Прах расстрелянных сразу после войны перезахоронили на площади посреди села, где соорудили обелиск и цветник.
В село вернулись четверо здоровых, четверо инвалидов. Один, майор, остался служить.
Среди инвалидов была женщина Зоя Терещенко. Зоя служила санитаркой в  действующей армии. Шрапнелью немецкого снаряда она была ранена, и ей ампутировали ногу выше колена.
В колхозе Зоя стала бригадиром доярок, и лет пятнадцать за ней присылали подводу, чтобы отвезти на работу. Вся восьмерка фронтовиков имела боевые награды. В последующие годы по круглым датам советских государственных праздников их регулярно награждали юбилейными медалями, так что сейчас они могли украшать свою грудь десятками наград.
Отец Федора Петровича был одним из этой восьмёрки.
Да что там!

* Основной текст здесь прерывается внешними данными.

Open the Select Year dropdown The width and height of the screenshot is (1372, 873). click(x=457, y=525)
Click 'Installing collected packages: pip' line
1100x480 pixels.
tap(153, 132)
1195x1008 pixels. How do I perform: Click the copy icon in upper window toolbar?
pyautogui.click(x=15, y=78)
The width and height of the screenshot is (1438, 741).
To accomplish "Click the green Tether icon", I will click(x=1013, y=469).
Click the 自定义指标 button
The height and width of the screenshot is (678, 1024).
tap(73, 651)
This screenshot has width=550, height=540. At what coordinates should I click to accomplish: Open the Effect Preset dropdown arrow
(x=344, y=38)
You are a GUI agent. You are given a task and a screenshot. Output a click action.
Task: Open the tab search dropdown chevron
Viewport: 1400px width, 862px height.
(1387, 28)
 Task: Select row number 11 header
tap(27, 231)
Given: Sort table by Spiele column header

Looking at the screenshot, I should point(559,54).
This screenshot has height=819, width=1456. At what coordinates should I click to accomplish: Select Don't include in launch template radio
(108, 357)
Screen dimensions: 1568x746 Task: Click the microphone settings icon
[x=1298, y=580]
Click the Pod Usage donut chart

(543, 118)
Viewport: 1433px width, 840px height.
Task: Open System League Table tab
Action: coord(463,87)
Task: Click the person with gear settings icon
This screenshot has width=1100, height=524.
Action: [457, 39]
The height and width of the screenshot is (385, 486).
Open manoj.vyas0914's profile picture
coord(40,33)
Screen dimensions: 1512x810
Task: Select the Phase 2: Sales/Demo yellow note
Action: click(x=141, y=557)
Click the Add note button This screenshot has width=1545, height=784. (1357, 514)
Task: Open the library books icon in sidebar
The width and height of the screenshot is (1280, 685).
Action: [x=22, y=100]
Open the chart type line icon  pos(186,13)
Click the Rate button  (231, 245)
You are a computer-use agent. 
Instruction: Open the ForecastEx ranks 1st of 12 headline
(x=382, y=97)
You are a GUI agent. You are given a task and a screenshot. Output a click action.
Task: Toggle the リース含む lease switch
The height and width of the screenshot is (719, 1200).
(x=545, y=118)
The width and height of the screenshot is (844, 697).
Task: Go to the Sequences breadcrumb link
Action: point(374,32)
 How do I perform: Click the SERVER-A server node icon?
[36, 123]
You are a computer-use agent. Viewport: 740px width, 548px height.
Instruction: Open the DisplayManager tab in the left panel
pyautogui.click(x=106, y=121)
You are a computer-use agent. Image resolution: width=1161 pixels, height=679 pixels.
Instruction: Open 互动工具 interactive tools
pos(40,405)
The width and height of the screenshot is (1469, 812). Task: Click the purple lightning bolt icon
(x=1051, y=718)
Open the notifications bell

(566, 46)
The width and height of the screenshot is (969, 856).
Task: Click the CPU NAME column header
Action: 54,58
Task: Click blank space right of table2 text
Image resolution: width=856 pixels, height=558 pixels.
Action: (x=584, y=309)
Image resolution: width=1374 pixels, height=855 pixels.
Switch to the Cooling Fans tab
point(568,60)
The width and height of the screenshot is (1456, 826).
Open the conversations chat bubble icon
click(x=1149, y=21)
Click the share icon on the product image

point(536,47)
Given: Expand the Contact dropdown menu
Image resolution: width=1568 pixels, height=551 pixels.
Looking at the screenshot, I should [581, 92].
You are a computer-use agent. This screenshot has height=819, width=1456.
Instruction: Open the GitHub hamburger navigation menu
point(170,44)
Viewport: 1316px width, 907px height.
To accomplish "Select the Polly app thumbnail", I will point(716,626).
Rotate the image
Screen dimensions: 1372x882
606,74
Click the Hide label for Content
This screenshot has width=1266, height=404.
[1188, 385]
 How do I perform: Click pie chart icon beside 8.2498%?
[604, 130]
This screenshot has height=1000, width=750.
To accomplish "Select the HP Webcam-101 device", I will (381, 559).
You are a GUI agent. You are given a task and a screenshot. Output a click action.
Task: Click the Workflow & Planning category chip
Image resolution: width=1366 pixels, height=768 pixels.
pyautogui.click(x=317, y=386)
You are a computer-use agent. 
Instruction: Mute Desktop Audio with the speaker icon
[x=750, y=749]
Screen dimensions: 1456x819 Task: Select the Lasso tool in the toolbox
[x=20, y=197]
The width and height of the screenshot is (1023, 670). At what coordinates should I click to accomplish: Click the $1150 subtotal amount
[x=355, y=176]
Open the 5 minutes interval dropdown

Сейчас уже из этих людей никого не осталось: кто перебрался в город, кто помер.
Что касаемо военной эпопеи, Федор Петрович мог внукам рассказать разве только то, как в деревне прятали беглых пленных да девчат от немецких глаз и от угонов в германское рабство. Про события, связанные с «отпущенцами» из немецкого плена, рассказывать было ни к чему. Горькая наука жизни подсказывала, какую опасность могли таить в себе лишние знания.
Отец Федора Петровича, прадед мальчиков, до 44 года имел бронь, так как работал на военном заводе. Потом его все же взяли в армию, он попал на северный фронт, был легко контужен и вернулся с фронта с медалью за ранение. Рассказывал больше про северное сияние и северную погоду, чем про войну.
Как там вертится по солнцу цветок подсолнуха, придется Петровичу самому разобраться. Ребята по утрам спят, хоть из пушки стреляй, да и будить жалко.
К тому же не будут они все лето на его баштане торчать, пусть часть каникул поживут в городе.
Если дети задали учителю вопрос, они обязательно должны получить от него ответ. Таков неписаный кодекс чести учителя.
А учитель в отставку не выходит, только в запас!